People with disabilities and chronic illness are often left out of sexual conversations. Too often disabilities and illnesses are used to define a person, instead of being recognized as just one attribute, amongst many others, that make a whole person. We not only need make people with disabilities and chronic illness part of the conversation, we need support them in their sexual explorations, empower them to feel desirable, and acknowledge their individual circumstances. This may require us to challenge some of the common myths associated with sex and disability.
Myth # 1 – People with disabilities and chronic illness aren’t sexual.
In our society, we have a very strong idea that people who are disabled or live with chronic illness do not engage in sex like we do. This idea stems from a larger notion that disabled people are essentially different and othered. The need for assistance or special accommodations for disabled and ill people are often mistaken for helplessness, and as a result, of being childlike. Even if someone is fully mentally competent and able, their physical inabilities can see them labeled as childish in our society, and therefore inherently not sexual.
Very rarely does the media portray disabled narratives, and if they do the mention of sex is very uncommon. Disabilities and chronic illness are never explored in state offered sexual health education and in fact, many people who live with visible disabilities have experienced not being included in sexual health courses, either at their parent’s or the school’s request. This lack of representation and inclusion is harmful to the sexual wellbeing of disabled and chronically ill people. The first step in providing visibility in the sexual environment for people with disability and chronic illness is acknowledging people with these conditions can still be sexual.
Myth # 2 – Having disabilities, pain, or illness makes you undesirable.
Emanating off the idea that disabled and chronically ill people are not sexually is the harmful idea that they are also undesirable. Many of us struggle with feelings of being sexually inadequate or unsatisfactory, and the feeling is only heightened when you are part of a marginalized group. Our media continues to feed us imagery that supports the idea that only young, beautiful, hetero, cis, and usually white people are those who are desirable and who sex is for. Anyone out of this idea is less desirable, less sexy, less deserving, and in the case of disabled and chronically ill people who require extra time, communication, and accommodations, a burden.
The truth is people who are disabled or chronically ill have as much to offer in a relationship and a sexual partnership as those who are able bodied. There are large shifts happening in cultural perceptions of beauty and desirability and we must demand representation of all people in the media to normalize all experiences.
Myth # 3 – Having to plan sex makes it less fun or enjoyable.

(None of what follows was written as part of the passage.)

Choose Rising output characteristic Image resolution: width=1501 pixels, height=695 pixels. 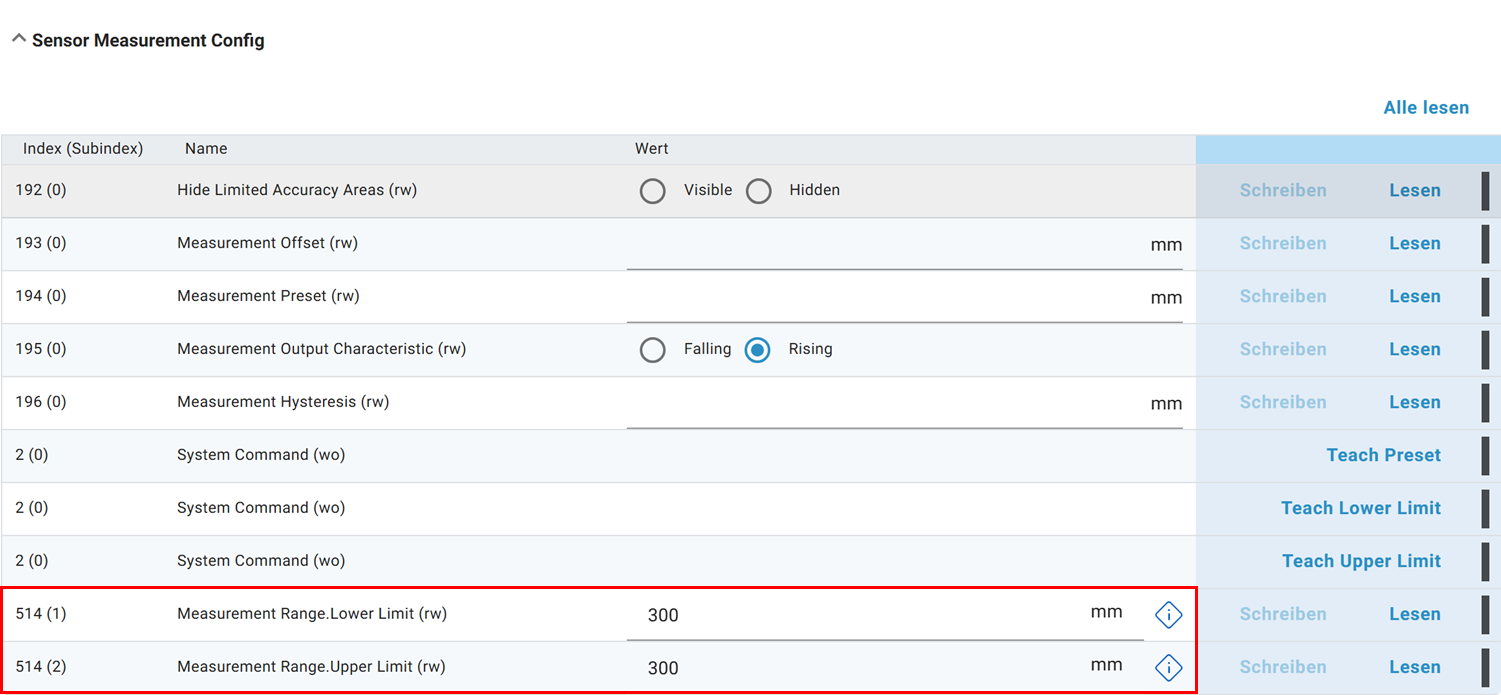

Spontaneous sex being the best kind of sex can be a very harmful concept, especially to disabled and ill folks. Spontaneity also means lack of communication, lack of consent, lack of boundary setting, and lack of planned tools and resources that can be helpful to a sexual experience. Many people who have disabilities require some kind of planning before sex to ensure the experience won’t be lousy, frustrating, or potentially dangerous. Making assumptions about sex and not communicating is one of the easiest ways to make sex less enjoyable.

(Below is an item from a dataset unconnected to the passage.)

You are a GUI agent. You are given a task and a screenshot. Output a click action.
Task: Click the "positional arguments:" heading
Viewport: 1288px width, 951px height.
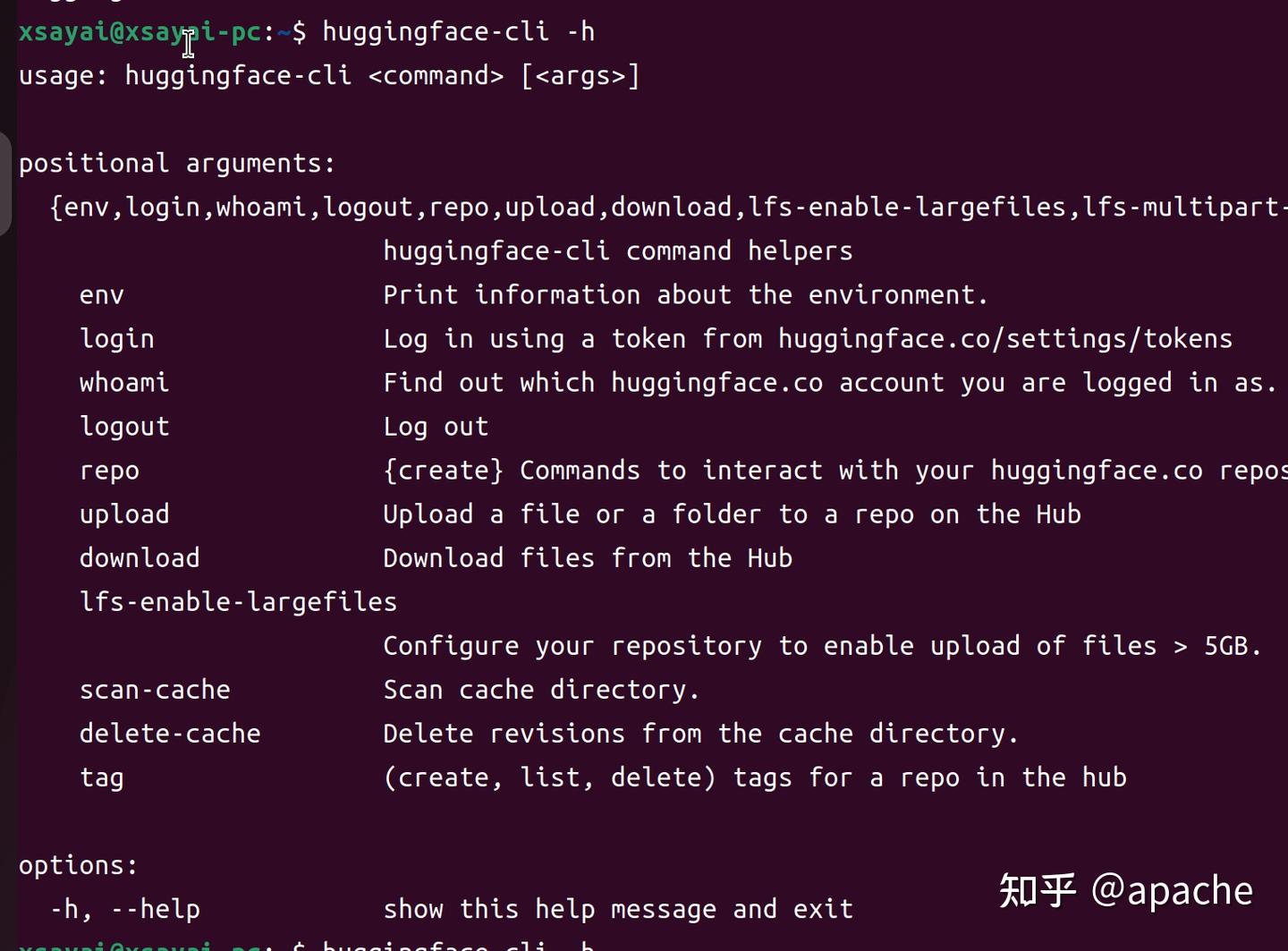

Envision sex as a road trip. Road trips can be fun adventures but only with the correct planning. Where are you going and what path are you taking to get there? Do you have enough supplies to get there safely? Taking time to plan sex helps up your chances of having a good sexual experience.
Myth # 4 – If you can’t have penetrative PIV sex, it’s not real sex.
Often the myth that real sex is only penetrative penis in vagina sex is talked about as being erasing to the LGBTQIA+ community but it’s also harmful of the disabled and chronically ill communities too. The umbrella term of disability and illness represents a range of varying bodies, circumstances, and people. Some people can and like to have penetrative sex, while others can’t or don’t want to. Some people with disabilities like to engage with their genitals in other ways than penetration, while other like to focus their sexual energy on other erogenous zones of the body.
An inclusive definition of sex is an sexual stimulating activity. This could be masturbation, mutual masturbation, penetration, oral sex, exploring toys, phone sex, anal sex, tantric sex, BDSM play, role play, or non-genital sex.
Myth # 5 – People with disabilities and chronic illness don’t experience sexual violence.
A common part of this myth is that you have to be desirable (in society standards) to encounter sexual assault, therefore people with disabilities aren’t considered targets. This is simply not true. Attackers tend to pray on those who are vulnerable. People with physical and mental disabilities are far more likely to be victims of sexual assault than those without disabilities. Statistics vary from 2 to 10 percent more likely, though some suggest these figure don’t account for the many people who don’t or can’t report their assault. We need to start acknowledging that people with disabilities are at higher risk of sexual violence so we can create preventative measures to help protect them.